PM or email me, it's up to you. We'll go from there.

Thanks Everyone!


----------



## BlueMax (Aug 8, 2005)

Somehow I doubt you'd be interested in full orchestral score...  Seems to be little market for it... but that's what I write.


----------



## tikibangout (Jul 19, 2005)

I play the drums, but i'm not in a band right now. Maybe if you're still looking in a few months.


----------



## CanadaRAM (Jul 24, 2005)

tikibangout said:


> I play the drums, but i'm not in a band right now. Maybe if you're still looking in a few months.

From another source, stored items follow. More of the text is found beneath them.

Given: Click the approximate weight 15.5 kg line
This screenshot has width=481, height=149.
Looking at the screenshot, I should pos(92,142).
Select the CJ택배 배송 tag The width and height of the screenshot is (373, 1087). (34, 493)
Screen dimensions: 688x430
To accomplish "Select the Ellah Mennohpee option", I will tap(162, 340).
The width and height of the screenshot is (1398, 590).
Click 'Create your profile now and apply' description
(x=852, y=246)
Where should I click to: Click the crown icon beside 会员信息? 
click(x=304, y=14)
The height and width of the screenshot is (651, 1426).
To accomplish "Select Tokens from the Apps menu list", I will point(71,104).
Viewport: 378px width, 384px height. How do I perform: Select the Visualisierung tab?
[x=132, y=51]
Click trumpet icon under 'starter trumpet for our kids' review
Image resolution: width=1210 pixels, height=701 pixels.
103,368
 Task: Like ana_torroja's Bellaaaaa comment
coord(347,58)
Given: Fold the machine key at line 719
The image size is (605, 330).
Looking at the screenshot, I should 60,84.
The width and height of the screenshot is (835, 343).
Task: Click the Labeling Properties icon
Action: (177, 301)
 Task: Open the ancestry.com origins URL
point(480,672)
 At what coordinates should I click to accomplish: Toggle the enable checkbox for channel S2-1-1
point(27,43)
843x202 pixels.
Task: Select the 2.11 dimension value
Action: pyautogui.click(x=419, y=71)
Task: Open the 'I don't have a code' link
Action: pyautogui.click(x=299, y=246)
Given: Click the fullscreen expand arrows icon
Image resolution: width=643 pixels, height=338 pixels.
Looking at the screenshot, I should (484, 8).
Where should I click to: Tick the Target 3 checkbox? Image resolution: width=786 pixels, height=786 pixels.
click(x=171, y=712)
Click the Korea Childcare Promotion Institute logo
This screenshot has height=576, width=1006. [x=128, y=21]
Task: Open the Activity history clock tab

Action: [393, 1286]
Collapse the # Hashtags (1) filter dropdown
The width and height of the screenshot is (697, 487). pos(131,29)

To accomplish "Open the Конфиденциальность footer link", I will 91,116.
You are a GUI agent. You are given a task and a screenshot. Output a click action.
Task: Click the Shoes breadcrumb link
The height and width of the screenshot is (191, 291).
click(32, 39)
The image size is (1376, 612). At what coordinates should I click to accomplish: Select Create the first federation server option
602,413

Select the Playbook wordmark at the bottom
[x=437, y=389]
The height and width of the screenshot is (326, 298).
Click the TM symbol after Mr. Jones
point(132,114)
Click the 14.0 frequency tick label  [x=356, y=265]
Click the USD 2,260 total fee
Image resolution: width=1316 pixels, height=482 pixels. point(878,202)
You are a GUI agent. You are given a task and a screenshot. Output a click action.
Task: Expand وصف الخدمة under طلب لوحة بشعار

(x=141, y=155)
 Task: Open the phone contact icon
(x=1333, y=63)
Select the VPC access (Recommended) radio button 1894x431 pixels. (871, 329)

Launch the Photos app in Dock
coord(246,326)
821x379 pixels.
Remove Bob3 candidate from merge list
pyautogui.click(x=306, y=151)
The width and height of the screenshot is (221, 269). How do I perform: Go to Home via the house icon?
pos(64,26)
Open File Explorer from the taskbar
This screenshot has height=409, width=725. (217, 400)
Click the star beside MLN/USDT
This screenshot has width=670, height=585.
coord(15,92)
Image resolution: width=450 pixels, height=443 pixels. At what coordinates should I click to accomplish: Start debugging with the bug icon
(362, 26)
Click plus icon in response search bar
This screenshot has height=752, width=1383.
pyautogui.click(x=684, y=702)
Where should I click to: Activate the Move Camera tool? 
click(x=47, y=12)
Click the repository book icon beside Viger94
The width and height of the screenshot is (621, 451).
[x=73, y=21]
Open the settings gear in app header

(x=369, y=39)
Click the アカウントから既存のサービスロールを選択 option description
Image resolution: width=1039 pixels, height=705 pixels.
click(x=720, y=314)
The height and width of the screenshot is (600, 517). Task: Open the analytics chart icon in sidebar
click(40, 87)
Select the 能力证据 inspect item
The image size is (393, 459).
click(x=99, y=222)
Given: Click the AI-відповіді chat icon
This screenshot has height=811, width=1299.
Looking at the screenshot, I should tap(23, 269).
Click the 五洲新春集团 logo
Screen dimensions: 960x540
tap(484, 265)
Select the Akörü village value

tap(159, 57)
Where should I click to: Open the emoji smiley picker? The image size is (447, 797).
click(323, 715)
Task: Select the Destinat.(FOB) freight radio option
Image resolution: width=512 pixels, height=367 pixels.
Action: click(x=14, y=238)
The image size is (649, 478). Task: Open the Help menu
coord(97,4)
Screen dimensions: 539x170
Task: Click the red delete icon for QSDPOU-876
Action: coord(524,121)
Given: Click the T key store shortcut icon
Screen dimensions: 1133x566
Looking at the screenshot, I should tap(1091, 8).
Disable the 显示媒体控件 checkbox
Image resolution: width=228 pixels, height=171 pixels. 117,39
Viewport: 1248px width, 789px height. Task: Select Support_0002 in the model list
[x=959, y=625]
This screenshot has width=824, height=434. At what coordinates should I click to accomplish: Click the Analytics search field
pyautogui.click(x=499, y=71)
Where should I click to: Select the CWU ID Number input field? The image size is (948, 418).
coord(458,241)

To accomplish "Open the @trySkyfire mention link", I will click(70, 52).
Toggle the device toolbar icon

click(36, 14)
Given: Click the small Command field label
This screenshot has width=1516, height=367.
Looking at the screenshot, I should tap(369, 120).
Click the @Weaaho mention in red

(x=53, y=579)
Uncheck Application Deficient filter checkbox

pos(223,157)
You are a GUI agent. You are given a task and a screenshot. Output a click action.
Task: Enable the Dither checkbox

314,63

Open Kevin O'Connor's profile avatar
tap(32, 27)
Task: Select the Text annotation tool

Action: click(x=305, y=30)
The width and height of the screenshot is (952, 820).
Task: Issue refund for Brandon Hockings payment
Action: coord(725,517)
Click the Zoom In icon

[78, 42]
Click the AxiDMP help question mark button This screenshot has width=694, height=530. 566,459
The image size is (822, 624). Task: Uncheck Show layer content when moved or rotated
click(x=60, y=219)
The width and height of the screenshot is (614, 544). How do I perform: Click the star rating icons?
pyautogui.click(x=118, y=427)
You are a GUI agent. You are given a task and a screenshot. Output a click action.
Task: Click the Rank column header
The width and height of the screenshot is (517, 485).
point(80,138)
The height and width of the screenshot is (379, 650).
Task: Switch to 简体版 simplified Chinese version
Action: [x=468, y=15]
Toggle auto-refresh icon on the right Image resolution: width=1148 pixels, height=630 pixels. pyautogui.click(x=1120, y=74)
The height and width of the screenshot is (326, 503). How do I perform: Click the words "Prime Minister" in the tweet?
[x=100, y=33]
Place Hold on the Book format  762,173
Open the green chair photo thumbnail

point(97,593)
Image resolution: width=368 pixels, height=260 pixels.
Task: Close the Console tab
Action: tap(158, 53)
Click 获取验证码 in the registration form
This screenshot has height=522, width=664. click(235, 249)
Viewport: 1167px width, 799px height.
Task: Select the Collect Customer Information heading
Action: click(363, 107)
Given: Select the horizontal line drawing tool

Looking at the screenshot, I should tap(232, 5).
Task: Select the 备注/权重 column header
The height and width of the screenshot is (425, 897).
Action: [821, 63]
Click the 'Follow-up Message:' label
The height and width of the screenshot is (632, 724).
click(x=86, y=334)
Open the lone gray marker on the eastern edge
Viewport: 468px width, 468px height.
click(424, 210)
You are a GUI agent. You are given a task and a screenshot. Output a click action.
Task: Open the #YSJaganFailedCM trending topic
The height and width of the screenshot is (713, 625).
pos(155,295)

So put up some beats, we'll have someone else add some bass, someone some melody, etc. See what we can collaborate on. That might make an interesting podcast.


----------



## 32bitJesus (Jun 3, 2003)

sent you an e-mail  Oh, btw... all of my songs are recorded with GarageBand


----------



## Vexel (Jan 30, 2005)

Think again! I'd love to hear orchestra! I love it. And I'm sure there's more than just you and I that do. 

Drop me a line for sure!


----------



## Vexel (Jan 30, 2005)

CanadaRAM said:


> So put up some beats, we'll have someone else add some bass, someone some melody, etc. See what we can collaborate on. That might make an interesting podcast.



Couldn't have said it better myself


----------



## BlueMax (Aug 8, 2005)

Still need to trade/sell my Whopper-PC setup so I can get a Mac.  With Mac in hand, I can get back to writing music without the distraction of all my favorite games.


----------



## mactrombone (Nov 3, 2004)

Don't underestimate The Vex, Blue Max, I offered him a recording of comtemporary bass trombone music with piano accompaniment. He would have included that, too, were it not for the fact that I didn't have permission of the accompanist.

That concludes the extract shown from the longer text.